A plea on behalf of SIMPLIFIED, FAST & READABLE regex code!
(From Pr0no in comments) Do you think you could simplify the regex or have a tip on how to start with a php solution? Yes, Pr0n0, I believe I can simplify the regex.
I'd like to make the case that regex is by far the best tool for the job and that it doesn't have to be frightening & unreadable expressions as we've seen earlier.
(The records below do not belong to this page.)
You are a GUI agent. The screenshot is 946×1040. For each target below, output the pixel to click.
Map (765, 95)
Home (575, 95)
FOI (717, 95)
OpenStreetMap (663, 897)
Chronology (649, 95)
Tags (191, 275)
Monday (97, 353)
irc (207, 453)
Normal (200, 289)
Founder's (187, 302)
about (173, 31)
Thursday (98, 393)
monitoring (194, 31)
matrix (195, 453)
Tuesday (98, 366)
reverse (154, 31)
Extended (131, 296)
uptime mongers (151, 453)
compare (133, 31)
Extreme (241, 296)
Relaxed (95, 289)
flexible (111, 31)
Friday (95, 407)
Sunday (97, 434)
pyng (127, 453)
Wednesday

I have broken this function down into understandable parts.
I've avoided complex regex features like capture groups and wildcard expressions and focused on trying to produce something simple that you'll feel comfortable coming back to in 3 months time.
My proposed function (commented)
function headerSplit($input) {
// First, let's put our headers (any two consecutive uppercase characters at the start of a line) in an array
preg_match_all(
"/^[A-Z]{2}/m", /* Find 2 uppercase letters at start of a line */
$input, /* In the '$input' string */
$matches /* And store them in a $matches array */
);
// Next, let's split our string into an array, breaking on those headers
$split = preg_split(
"/^[A-Z]{2}/m", /* Find 2 uppercase letters at start of a line */
$input, /* In the '$input' string */
null, /* No maximum limit of matches */
PREG_SPLIT_NO_EMPTY /* Don't give us an empty first element */
);
// Finally, put our values into a new associative array
$result = array();
foreach($matches[0] as $key => $value) {
$result[$value] = str_replace(
"\r\n", /* Search for a new line character */
" ", /* And replace with a space */
trim($split[$key]) /* After trimming the string */
);
}
return $result;
}
And the output (note: you may need to replace \r\n with \n in str_replace function depending on your operating system):
array(5) {
["HD"]=> string(41) "Alcoa Earnings Soar; Outlook Stays Upbeat"
["BY"]=> string(35) "By James R. Hagerty and Matthew Day"
["PD"]=> string(12) "12 July 2011"
["LP"]=> string(172) "Alcoa Inc.'s profit more than doubled in the second quarter. The giant aluminum producer managed to meet analysts' forecasts. However, profits wereless than expected"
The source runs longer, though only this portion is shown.